Dónde irás cada día, qué harás, con quién o con qué te encontrarás, qué dirás, que te ocurrirá… ¿puede predecirse algo de esto? Se puede decir que las personas no pueden prever todos estos sucesos y mucho menos controlar su desarrollo. En la vida, estos acontecimientos imprevisibles ocurren todo el tiempo, y son un hecho cotidiano. Estas vicisitudes cotidianas y su forma de desarrollarse, o los patrones por los cuales evolucionan, son recordatorios constantes para la humanidad de que nada ocurre aleatoriamente, de que la voluntad humana no puede cambiar las ramificaciones de estas cosas ni su inevitabilidad. Todo acontecimiento transmite una amonestación del Creador a la humanidad, y también envía el mensaje de que los seres humanos no pueden controlar sus propios destinos; al mismo tiempo, cada suceso es una refutación de la ambición y el deseo descabellados y fútiles de la humanidad de tomar su destino en sus propias manos. Son como fuertes bofetadas cerca de los oídos de la humanidad, una tras otra, que obligan a las personas a reconsiderar quién gobierna y controla su destino al final. Y, como sus ambiciones y deseos son frustrados y destrozados repetidamente, los seres humanos llegan, de forma natural, a una aceptación inconsciente de lo que el destino les tiene preparado, de la realidad, de la voluntad del cielo y de la soberanía del Creador. Desde estas vicisitudes diarias a los destinos de vidas humanas completas, no hay nada que no revele los planes del Creador y Su soberanía; no hay nada que no envíe el mensaje de que “la autoridad del Creador no puede ser superada”, que no transmita la verdad eterna de que “la autoridad del Creador es suprema”.
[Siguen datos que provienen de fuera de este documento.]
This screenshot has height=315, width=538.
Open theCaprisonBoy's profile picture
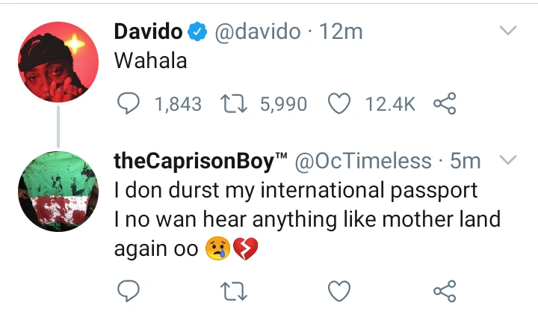(59, 189)
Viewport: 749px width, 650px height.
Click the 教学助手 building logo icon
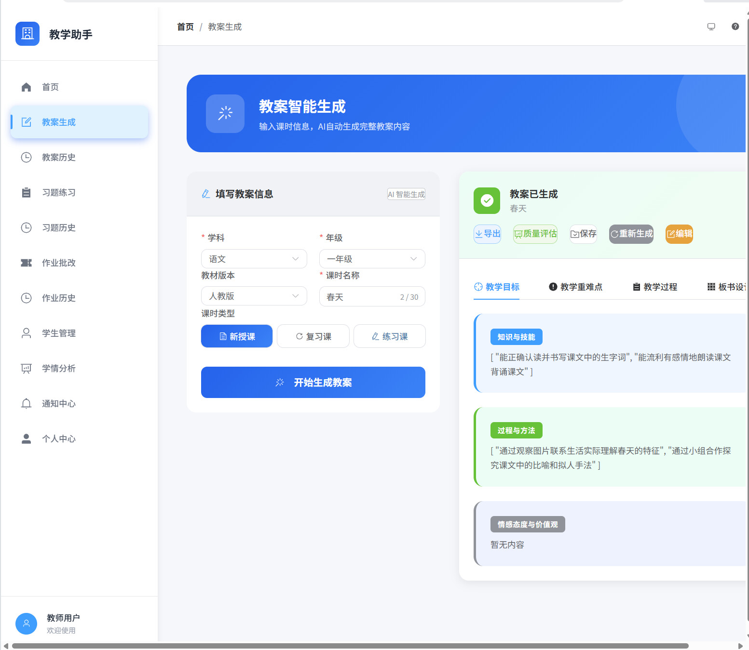click(27, 34)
Los destinos de la humanidad y del universo están íntimamente entretejidos con la soberanía de Dios, inseparablemente vinculados con las orquestaciones del Creador; al final, no pueden desenredarse de Su autoridad. A través de las leyes de todas las cosas el hombre llega a comprender la orquestación del Creador y Su soberanía; a través de las normas de supervivencia percibe Su gobierno; a partir de los destinos de todas las cosas saca conclusiones sobre las formas en las que Él ejerce Su soberanía y Su control sobre ellas; y en los ciclos de vida de los seres humanos y de todas las cosas el hombre experimenta realmente las orquestaciones y disposiciones del Creador para todas las cosas y seres vivos, y presencia realmente cómo las mismas sobrepasan a todas las leyes, reglas, e instituciones terrenales, y a todos los demás poderes y fuerzas. A la luz de esto, la humanidad se ve empujada a reconocer que ningún ser creado puede violar la soberanía del Creador, que ninguna fuerza puede meterse en medio de los acontecimientos y las cosas predestinados por Él ni alterarlos. Bajo estas leyes y normas divinas, los seres humanos y todas las cosas viven y se propagan, generación tras generación. ¿No es esta la verdadera materialización de la autoridad del Creador? Aunque en las leyes objetivas el hombre ve Su soberanía y Su ordenación de todos los acontecimientos y cosas, ¿cuántas personas son capaces de comprender el principio de la soberanía del Creador sobre el universo? ¿Cuántas personas pueden saber, reconocer, aceptar, y someterse realmente a la soberanía y la organización de su propio destino por parte del Creador? ¿Quién, habiendo creído la realidad de la soberanía de Dios sobre todas las cosas, creerá y reconocerá realmente que el Creador también dicta el destino de una vida humana? ¿Quién puede comprender realmente el hecho de que el destino del hombre reposa en la palma del Creador? La clase de actitud que debe adoptar la humanidad respecto a Su soberanía, cuando se enfrenta al hecho de que Él gobierna y controla el destino de la humanidad, es una decisión que debe tomar por sí mismo todo ser humano que se enfrente a esta realidad.